## Material for this task

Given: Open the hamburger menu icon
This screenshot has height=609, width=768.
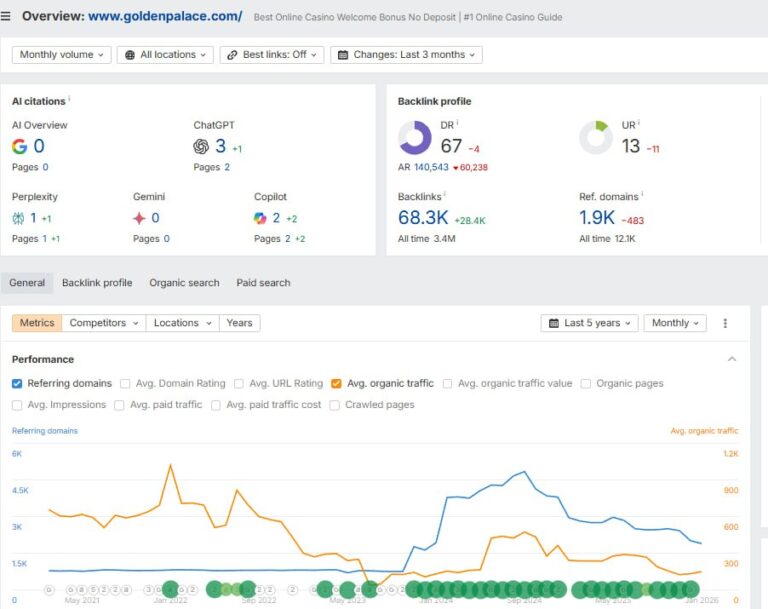Looking at the screenshot, I should pyautogui.click(x=7, y=16).
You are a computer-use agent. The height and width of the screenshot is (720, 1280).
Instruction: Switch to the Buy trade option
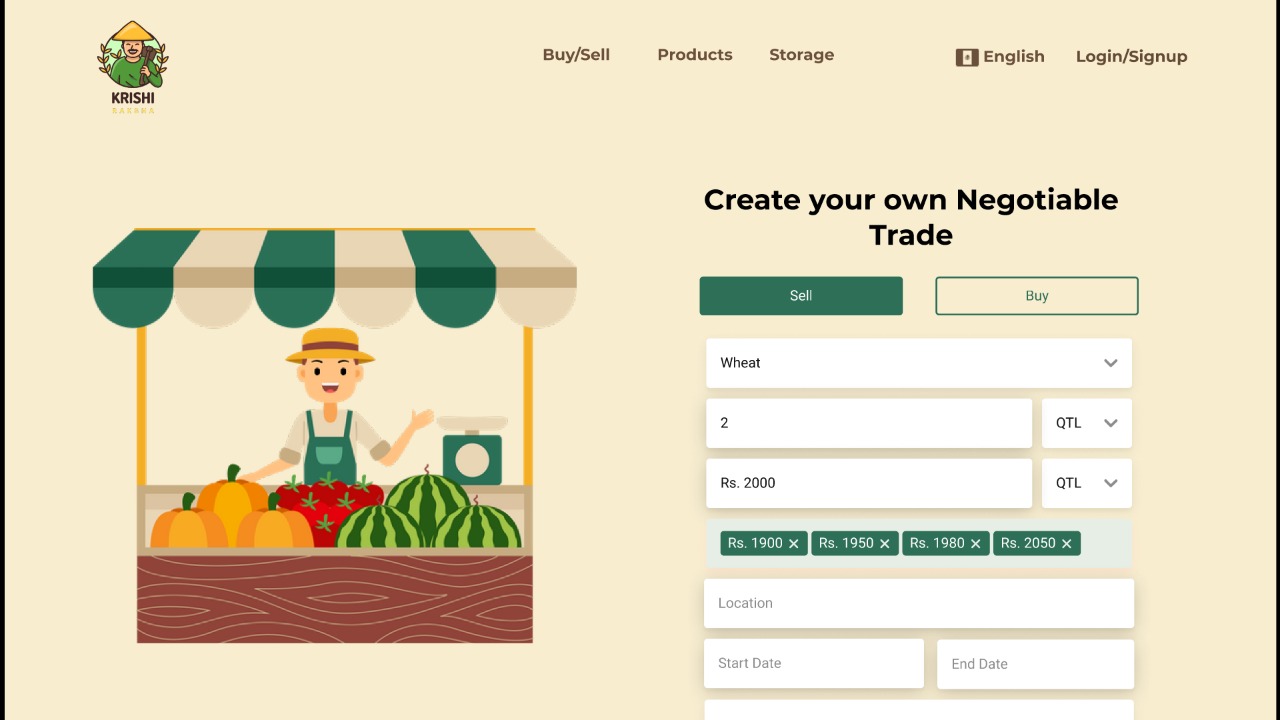click(1037, 296)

## Exercise aim
Beginning with the line containing "This screenshot has height=609, width=768." and ending with the last line of the material, output each line exactly; do not include pictures.

## Completed exercise
This screenshot has height=609, width=768.
Looking at the screenshot, I should pyautogui.click(x=7, y=16).
You are a computer-use agent. The height and width of the screenshot is (720, 1280).
Instruction: Switch to the Buy trade option
click(1037, 296)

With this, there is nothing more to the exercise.